> _TEXTAUSZUG_
Ein gutes Beispiel für die Komplexität ist vielleicht die Nachfrage unseres Zertifizierungsbüros aus Schottland. Das Team konnte schon in den ersten Verfahren der holländischen und deutschen Garnelenfischerei umfangreiche Erfahrungen sammeln. Vor dem offiziellen Start sind nun vertragliche Details zu klären. So möchte das Büro nähere Informationen über 490 einzelne Fischkutter in Holland, Deutschland und Dänemark haben. Nachgefragt wurde nicht nur jeder einzelne Kuttername, die dazugehörigen Kennungen, Längenangaben und Motorleistungen, sondern auch noch Größe und Gewicht der Fanggeräte an Bord. Wir haben die notwendigen Daten zusammengetragen, was schon deshalb nicht ganz einfach ist, weil Kutter außer Dienst gestellt werden, den Besitzer wechseln, den Namen wechseln, gegen einen anderen Kutter ausgetauscht oder auch mal umgebaut werden. Nahezu unbekannt sind die exakten Daten zum Fanggerät. Um diese zu ermitteln, muss zunächst festgelegt werden, wie die Länge eines Kurrbaums gemessen wird: Gesamtlänge oder nur zwischen den Kurrschuhen? Für das Gewicht des Fanggeschirrs ist zu klären, ob nass oder trocken gewogen wird. Die Projektgruppe diskutiert solche Fragen und trifft schließlich Entscheidungen, die dann aber noch von der Steuergruppe besprochen und akzeptiert werden müssen. Im konkreten Fall muss nun ein unabhängiger Kontrolleur beauftragt werden, um die fehlenden Gewichtsangaben von jedem einzelnen Kutter einzuholen. In Deutschland ist das bereits geschehen, in Holland und Dänemark läuft die Suche nach Kontrolleuren.

 

Da drängt sich die Frage nach Ihrem Zeitziel auf. Wann wollen Sie Ihr Aufgabenpaket abgearbeitet haben?

Spätestens bis Ende 2016 soll unsere Arbeit abgeschlossen sein. Wir haben jetzt viel zu tun und hoffen, dass wir noch in diesem Jahr das mehrere 100 Seiten starke Schriftstück an die Zertifizierer übergeben können, mit dem die Garnelenfischerei hinsichtlich der MSC-Anforderungen umfassend beschrieben wird. Der Rest passiert dann im Dialog mit den Zertifizierern. Unser Team muss für die einzelnen Schritte immer verfügbar sein. Das kann sich dann nochmal ein halbes oder ein Jahr hinziehen. Das liegt aber nicht mehr in unserer Hand.

> _DATENZEILEN_
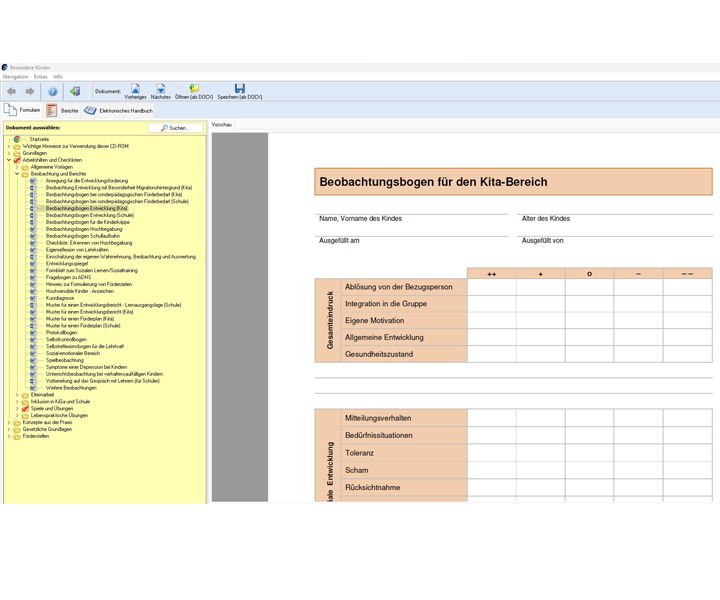Click the Name, Vorname des Kindes field
720x600 pixels.
(x=411, y=219)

> _AUFGABE_
Gib die Passage aus dem Textauszug oben von „Da drängt sich“ bis einschließlich „in unserer Hand.“ wortgetreu aus.

> _MUSTERLÖSUNG_
Da drängt sich die Frage nach Ihrem Zeitziel auf. Wann wollen Sie Ihr Aufgabenpaket abgearbeitet haben?

Spätestens bis Ende 2016 soll unsere Arbeit abgeschlossen sein. Wir haben jetzt viel zu tun und hoffen, dass wir noch in diesem Jahr das mehrere 100 Seiten starke Schriftstück an die Zertifizierer übergeben können, mit dem die Garnelenfischerei hinsichtlich der MSC-Anforderungen umfassend beschrieben wird. Der Rest passiert dann im Dialog mit den Zertifizierern. Unser Team muss für die einzelnen Schritte immer verfügbar sein. Das kann sich dann nochmal ein halbes oder ein Jahr hinziehen. Das liegt aber nicht mehr in unserer Hand.